Rendez-vous était pris chez Mizzica, une bonne adresse sicilienne à Carouge-Genève, connue pour ses pizzas al taglio et ses pâtisseries. Véronique Rossier en a fait son camp de base. Le matin, elle lit ici, «une bonne heure». Et puis elle se rend à sa librairie, Nouvelles pages, un peu plus loin.
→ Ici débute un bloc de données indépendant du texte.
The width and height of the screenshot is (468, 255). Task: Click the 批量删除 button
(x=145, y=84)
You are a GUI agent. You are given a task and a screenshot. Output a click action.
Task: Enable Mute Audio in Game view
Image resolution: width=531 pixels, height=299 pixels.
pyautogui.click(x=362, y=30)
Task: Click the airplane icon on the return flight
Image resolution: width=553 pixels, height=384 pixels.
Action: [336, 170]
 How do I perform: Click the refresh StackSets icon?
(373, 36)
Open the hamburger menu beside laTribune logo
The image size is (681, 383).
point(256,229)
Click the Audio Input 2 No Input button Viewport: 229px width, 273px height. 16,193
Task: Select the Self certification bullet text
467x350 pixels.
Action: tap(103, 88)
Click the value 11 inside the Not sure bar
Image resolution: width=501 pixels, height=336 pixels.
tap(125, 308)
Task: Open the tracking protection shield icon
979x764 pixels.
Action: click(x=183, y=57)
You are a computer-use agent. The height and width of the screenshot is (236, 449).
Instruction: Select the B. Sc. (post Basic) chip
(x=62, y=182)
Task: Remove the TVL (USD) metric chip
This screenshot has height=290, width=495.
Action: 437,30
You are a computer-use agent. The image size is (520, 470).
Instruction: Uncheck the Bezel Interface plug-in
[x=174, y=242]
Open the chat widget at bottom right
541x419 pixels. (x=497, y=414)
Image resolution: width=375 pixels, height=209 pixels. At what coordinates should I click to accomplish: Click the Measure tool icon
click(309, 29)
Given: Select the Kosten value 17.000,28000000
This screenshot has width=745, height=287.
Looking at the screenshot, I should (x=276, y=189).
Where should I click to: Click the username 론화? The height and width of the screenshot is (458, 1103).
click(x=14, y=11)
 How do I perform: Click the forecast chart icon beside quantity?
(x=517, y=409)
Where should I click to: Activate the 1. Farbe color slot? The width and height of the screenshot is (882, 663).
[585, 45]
En à peine dix ans, ce havre, petit (45 mètres carrés) mais ouvert au grand large de toutes les littératures, s’est imposé comme une librairie de quartier généraliste, de celle qui rallie une clientèle fidèle, un pôle de rencontres avec les auteurs; et Véronique Rossier, à sa façon calme et déterminée, est devenue une référence dans le métier, un temps présidente du Cercle de la librairie et de l’édition à Genève et actuellement présidente des libraires au sein de l’association romande des professions du livre, l’Asdel.

Pourtant, depuis la table sicilienne où nous nous trouvons, Véronique Rossier glisse qu’elle n’avait jamais rêvé de devenir libraire, «ça me paraissait totalement inaccessible». Le temps d’un café, elle déroule un parcours où il est question de livres qui sauvent, de Boncourt dans le Jura et de féminisme.